Actually, I love to watch the moths and have up til recently welcomed them in my flower garden UNTIL I found out about their children. My 2nd most hated garden foe (after Japanese Beetles) is the tomato hornworm. I picked at least a hundred over a week's time off my 16 tomato plants. They tried to bite me, some did, and my chickens wouldn't even eat them when I collected a few dozen for them as a treat. So I gave up and Rotenoned them. I try to be an organic gardener as much as possible, but this year there were no little white eggs attached to even one hornworm. So next year I'll move the tomatoes again and hope for the best. I still like to watch the moths.


On Aug 11, 2006, delmarvalicious from Bethel, DE wrote:

I found this Five Spotted Hawkmoth in my Dad's garden in Sussex County Delaware about dusk and was very lucky to capture it in flight. What an interesting moth.I was amazed to see how long the proboscis is. It's too funny, where he was feeding was less than 20 feet from my fathers 9 foot tall tomato plants!! I'm going to try and upload some pictures. Enjoy!!


On Aug 10, 2006, melody from Benton, KY (Zone 7a) wrote:

Since my favorite plant to grow is the tomato, I can't stand these caterpillars. They can strip a tomato plant overnight and cause plenty of damage to other Solanaceae.

The only way they don't get squished, is when they are sporting the wasp pupae. I simply remove them from the veggie garden and let them exist to produce more wasps. They're goners in a few days anyway, and if they can't get to my tomato plants, then I figure the wasps will hatch and go find other Tomato Hornworms.


On Jul 29, 2006, kennedyh from Churchill, Victoria,
Australia (Zone 10a) wrote:

This lovely hawkmoth is unfortunately a major pest of Tomato plants. It's caterpillar is commonly known as the Tomato Hornworm.

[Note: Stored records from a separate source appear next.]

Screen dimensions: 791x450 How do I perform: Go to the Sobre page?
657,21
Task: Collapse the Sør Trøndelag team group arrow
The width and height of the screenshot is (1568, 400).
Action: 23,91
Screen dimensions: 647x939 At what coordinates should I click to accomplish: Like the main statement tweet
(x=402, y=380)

On Jul 29, 2006, onalee from Brooksville, FL (Zone 9a) wrote:

I LOVE to watch the hawkmoths in my yard, and the five-spotted hawkmoth is one of the most common ones I have. They are amazing to watch, like little hummingbirds (also called hummingbird moths) dashing from flower to flower in the early evening and night time hours. I always make sure I plant plenty of host and nectar plants for them (which can often be the same plant - they love datura and brugmansia for both host and larval foods!).